Les points essentiels de la proposition intersyndicale sont :
- Une phase transitoire de 10 ans pour passer sans heurt ni préjudice d’un mode de cotisation volontaire par classes à un mode de cotisation proportionnelle au revenu. Pendant cette phase le taux proportionnel croit progressivement, une cotisation volontaire supplémentaire est possible. L’ancien système s’efface progressivement au profit du nouveau.
- Un seuil de revenu en dessous duquel la cotisation est facultative.
- Des taux de cotisation supportables car différents par tranches de revenus, ce qui permet de payer moins les mauvaises années et plus les bonnes années et instaure une forme de péréquation dans le temps adaptée à la variabilité des revenus artistiques.
- Une action sociale transparente au bénéfice des artistes-auteurs les plus précaires.
- Une recherche de financement complémentaire notamment du côté des diffuseurs.
- Une gouvernance du RAAP réformée, les assurés sociaux comme partout ailleurs doivent être représentés par les partenaires sociaux en tant que personnes morales et non par des individus comme c’est actuellement le cas.
Pour relire la note proposition détaillée voir le pdf 3 du même nom en fin d’article.
L’ensemble de ces points n’a pas sérieusement été pris en compte ou analysé par le RAAP qui visiblement au cours de cette réunion ne cherchait qu’à valoriser sa propre position sans s’attacher à comprendre la pertinence et la cohérence de la proposition intersyndicale.
4/ Une présentation biaisée et des critiques indigentes
Le document complet qui résulte de la réunion du 8 juin est en pdf 4 en fin d’article. Le projet de compte-rendu proposé par le RAAP essentiellement basé sur le document remis sur table le jour de la réunion a largement du être rectifié et complété par l’intersyndicale.
Les objections du RAAP s’avèrent indigentes.
Le RAAP est pour un taux unique de 8% et contre des taux différents par tranches de revenu car un faible taux pour un faible revenu engendre une faible retraite et un fort taux pour un fort revenu engendre une forte retraite. Cette objection témoigne d’une incapacité à prendre en compte la capacité contributive variable des artistes-auteurs et l’irrégularité de leurs revenus dans le temps. Un taux de 8% correspond à un mois de revenu, un tel montant de cotisation n’est pas supportable chaque année quel que soit le revenu. Un artiste-auteur ayant perçu 12 000 € annuel ne peut consacrer 1000€ à sa retraite complémentaire !

Consigne de l'exercice
Poursuivez, s'il vous plaît, l'extrait sur la retraite complémentaire des artistes-auteurs et le RAAP, en reprenant juste après sa dernière phrase. Les entrées ne servent pas pour cet exercice.

Informations affichées
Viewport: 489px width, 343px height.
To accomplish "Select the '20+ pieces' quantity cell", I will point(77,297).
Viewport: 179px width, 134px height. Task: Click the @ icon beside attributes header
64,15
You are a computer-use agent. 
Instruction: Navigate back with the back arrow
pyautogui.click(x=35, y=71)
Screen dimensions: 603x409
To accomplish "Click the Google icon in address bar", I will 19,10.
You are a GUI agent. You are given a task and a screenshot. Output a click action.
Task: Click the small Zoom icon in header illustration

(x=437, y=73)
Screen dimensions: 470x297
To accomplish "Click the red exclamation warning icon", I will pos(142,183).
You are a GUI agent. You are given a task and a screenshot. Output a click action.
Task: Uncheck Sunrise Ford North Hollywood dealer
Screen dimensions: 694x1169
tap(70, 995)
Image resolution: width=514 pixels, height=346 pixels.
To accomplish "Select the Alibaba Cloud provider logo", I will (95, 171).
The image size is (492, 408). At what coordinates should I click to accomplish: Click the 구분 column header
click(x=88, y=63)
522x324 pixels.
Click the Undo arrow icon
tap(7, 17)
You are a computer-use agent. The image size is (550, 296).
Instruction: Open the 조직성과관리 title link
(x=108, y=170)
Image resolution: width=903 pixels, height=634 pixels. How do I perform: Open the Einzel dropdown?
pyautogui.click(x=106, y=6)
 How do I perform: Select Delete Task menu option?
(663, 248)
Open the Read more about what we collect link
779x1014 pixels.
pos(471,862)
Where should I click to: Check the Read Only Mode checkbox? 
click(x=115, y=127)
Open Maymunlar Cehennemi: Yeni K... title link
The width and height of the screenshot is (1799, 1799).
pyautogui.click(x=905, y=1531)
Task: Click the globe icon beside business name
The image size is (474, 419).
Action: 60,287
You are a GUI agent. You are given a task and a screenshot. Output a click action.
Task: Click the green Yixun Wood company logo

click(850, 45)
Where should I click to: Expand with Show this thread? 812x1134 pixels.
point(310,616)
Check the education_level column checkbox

Réponse finale
Le RAAP est pour un plafond bas (plafond au delà duquel la cotisation devient fixe et non plus proportionnelle au revenu) car il estime que la validation des droits à des niveaux élevés est une prise de risque pour le régime. Autrement dit le RAAP s’inquiète d’avoir à verser des pensions trop élevées. Cette objection dénote là encore une incapacité à avoir un raisonnement dynamique et à penser la variabilité des revenus des artistes-auteurs. Un plafond trop bas les empêcherait de rattraper les mauvaises années. Cela reviendrait à les faire payer moins quand il peuvent payer plus et plus quand ils sont plus difficilement en capacité de le faire.
Le RAAP est contre la proposition intersyndicale car elle « rapporterait » moins que le taux unique de 8%. Du point de vue de la méthode, cette comparaison est fautive, comparer directement des estimations entre elles sans référence commune réelle est un biais signifiant (implicitement c’est l’hypothèse 8% qui sert d’indice de base). Il convient de comparer les estimations des hypothèses à ce qu’aurait « rapporté » le système actuel à la même époque. Du point de vue de l’estimation, elle est faussée, le RAAP dans sa comparaison a estimé à zéro la part des cotisations volontaires dans l’hypothèse intersyndicale, ce qui est d’autant plus improbable qu’elles étaient de 23% en 2011 (l’année du chiffrage).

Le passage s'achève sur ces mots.